Así empieza la copla y, con ella, ese nudo en la garganta que no sabe si es amor o alerta. Porque los celos, ¡ay, los celos!, no se anuncian, se instalan. Llegan como ese invitado molesto que se sienta en medio del sofá y no se quiere ir. No hay emoción más universal ni más traicionera. Ni más vieja. Ni más humana.

Y no, no solo se alojan en el amor. Los celos son multiusos. Celos del hermano al que parece que papá quiso más. Celos del compañero que siempre habla primero en las reuniones. Celos de la amiga que ya no te cuenta lo que antes te contaba. Celos del brillo ajeno cuando uno anda con la autoestima en saldo.

Los celos duelen. Y duelen en dos direcciones: al que los siente… y al que los padece. Porque quien los sufre por dentro va en un carrusel sin freno: todo le hiere, todo le parece sospechoso, todo le asusta. Y quien los recibe desde fuera acaba cansado, culpable, culpado… o huyendo.

Pero no nos pongamos solemnes. A veces los celos hacen gracia. Como cuando tu perro deja de mirarte porque otro le ha dado una salchicha. O cuando tu abuela dice que su vecina le ha copiado la receta. Pero la mayoría de las veces no son graciosos. Son señales de una inseguridad mal gestionada, de heridas sin cerrar, de afectos mal entendidos.

Miguel de Cervantes lo dijo con esa claridad que no necesita florituras: "La ausencia de celos es señal de falta de amor". Y puede que tenga razón… o no. Porque hay celos que no son señal de amor, sino de heridas. Heridas antiguas que no cerraron bien, inseguridades que se disfrazan de sospecha, ganas de ser elegido una y otra vez.

El problema es cuando los celos ya no son una señal, sino el mapa completo.
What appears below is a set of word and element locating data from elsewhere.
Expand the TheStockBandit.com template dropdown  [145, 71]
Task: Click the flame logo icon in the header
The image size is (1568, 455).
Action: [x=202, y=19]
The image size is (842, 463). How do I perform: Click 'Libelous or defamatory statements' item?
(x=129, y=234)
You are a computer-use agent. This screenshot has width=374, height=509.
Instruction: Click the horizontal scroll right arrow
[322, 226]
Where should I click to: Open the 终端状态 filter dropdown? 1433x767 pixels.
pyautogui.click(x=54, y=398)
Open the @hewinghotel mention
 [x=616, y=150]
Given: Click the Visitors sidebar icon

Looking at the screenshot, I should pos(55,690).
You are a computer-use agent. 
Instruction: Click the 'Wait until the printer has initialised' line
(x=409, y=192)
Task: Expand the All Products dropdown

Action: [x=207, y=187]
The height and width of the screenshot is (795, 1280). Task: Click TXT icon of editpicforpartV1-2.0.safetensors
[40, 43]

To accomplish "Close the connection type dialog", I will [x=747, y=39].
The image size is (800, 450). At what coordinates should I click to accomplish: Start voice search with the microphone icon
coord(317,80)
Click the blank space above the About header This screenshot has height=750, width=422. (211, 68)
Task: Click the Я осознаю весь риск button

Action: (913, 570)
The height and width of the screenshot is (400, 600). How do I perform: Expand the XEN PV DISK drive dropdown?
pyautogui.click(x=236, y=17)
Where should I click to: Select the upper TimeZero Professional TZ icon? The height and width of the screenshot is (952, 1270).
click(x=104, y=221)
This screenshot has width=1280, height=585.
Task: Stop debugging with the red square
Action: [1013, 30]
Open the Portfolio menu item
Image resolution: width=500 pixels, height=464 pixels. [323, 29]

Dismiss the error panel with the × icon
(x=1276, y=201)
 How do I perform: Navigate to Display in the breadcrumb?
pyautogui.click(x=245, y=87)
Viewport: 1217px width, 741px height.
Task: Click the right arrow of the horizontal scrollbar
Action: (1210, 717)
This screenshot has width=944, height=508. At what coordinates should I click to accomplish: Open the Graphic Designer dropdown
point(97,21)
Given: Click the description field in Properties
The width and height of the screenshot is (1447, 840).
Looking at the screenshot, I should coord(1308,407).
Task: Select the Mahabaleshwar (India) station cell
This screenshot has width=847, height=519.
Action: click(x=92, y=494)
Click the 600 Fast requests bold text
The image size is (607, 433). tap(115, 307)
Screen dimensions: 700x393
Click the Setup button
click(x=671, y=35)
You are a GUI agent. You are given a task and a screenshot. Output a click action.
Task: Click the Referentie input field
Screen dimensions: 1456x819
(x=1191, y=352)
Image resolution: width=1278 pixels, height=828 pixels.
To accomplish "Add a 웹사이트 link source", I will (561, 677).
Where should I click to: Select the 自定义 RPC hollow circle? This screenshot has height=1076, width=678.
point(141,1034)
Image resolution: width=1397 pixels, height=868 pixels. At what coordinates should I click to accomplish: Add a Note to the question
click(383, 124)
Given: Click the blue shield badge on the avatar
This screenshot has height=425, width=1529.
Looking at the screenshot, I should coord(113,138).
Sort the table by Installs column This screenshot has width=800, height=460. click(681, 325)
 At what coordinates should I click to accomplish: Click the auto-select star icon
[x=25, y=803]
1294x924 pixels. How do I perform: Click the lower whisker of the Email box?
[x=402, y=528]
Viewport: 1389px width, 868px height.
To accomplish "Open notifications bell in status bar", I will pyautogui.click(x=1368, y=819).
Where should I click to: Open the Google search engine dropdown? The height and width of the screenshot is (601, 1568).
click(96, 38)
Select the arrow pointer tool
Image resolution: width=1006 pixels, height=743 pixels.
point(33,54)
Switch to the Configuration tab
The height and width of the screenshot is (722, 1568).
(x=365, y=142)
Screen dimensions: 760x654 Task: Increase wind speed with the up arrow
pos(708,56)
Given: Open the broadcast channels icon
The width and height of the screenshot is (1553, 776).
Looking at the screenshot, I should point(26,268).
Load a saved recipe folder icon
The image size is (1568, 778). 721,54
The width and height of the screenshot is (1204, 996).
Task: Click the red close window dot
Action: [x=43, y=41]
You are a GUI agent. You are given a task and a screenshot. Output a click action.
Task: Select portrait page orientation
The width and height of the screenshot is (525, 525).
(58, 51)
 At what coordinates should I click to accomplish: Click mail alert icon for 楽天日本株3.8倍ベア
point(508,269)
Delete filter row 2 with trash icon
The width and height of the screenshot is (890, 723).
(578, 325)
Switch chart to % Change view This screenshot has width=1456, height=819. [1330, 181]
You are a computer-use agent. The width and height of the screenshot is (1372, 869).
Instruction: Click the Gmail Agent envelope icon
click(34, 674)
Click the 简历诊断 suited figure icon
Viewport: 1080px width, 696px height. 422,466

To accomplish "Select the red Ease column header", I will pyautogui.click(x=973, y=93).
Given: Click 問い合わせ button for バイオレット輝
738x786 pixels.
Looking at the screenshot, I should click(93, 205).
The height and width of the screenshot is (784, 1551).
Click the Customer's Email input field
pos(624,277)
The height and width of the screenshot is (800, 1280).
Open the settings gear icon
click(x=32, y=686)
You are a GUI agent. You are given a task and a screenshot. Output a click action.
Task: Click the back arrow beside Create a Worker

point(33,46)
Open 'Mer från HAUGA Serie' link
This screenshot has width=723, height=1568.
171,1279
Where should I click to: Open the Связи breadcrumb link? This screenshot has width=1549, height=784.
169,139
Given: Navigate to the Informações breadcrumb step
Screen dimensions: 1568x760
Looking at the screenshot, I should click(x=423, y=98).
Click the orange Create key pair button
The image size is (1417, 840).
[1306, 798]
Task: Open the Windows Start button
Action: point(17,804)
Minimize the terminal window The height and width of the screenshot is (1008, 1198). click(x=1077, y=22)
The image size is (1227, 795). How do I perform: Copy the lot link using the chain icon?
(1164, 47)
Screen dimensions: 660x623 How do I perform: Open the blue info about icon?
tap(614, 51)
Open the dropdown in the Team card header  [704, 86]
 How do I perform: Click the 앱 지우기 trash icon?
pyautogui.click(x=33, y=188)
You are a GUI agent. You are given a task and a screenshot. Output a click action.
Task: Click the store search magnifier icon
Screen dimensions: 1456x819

Cuando lo tiñen todo. Cuando se convierten en lupa y megáfono de lo que ni siquiera ha pasado. Y, entonces, lo que era amor se vuelve juicio; lo que era cuidado, control; lo que era pareja, interrogatorio.

No hay veneno más silencioso que el que se sirve en cucharaditas: "¿Y quién te ha escrito?", "¿por qué no me lo contaste?", "¿por qué estabas tan contento ayer?". Porque los celos rara vez gritan. A veces se disfrazan de preocupación. O de: "Yo solo lo digo porque te quiero".

Y ahí se va desgastando todo.

Pero no solo hablamos del amor romántico. En la familia, los celos son esas cuentas invisibles que algunos siguen llevando, incluso con canas. En el trabajo, esa sombra que se alarga cuando el de al lado recibe reconocimiento. En la amistad, el miedo a dejar de ser importante. Y en todos los casos… la misma raíz: el miedo a no ser suficiente.

¿La solución? Pues, como en casi todo: mirarse por dentro. Preguntarse de dónde viene esa necesidad de control, esa comparación constante, esa angustia silenciosa. Y, sobre todo, aprender a confiar. En el otro, sí… pero también en uno mismo.

Porque la vida se vive mejor cuando uno deja de contar los abrazos que recibe el de al lado y empieza a disfrutar los que tiene. Porque nadie gana nada mirando con recelo el jardín ajeno, cuando el propio también necesita agua y sol.

Hay algo liberador en mirar los celos a la cara y decirles: "Gracias, pero hoy no me hacéis falta". Porque quien se sabe querido, no vigila. Quien confía, no persigue. Y quien ama con libertad, ama sin barrotes.

Porque amar no es poseer. Cuidar no es controlar. Y el cariño que asfixia no es cariño: es miedo. Y el miedo no deja crecer nada. Ni la amistad, ni el amor, ni la autoestima.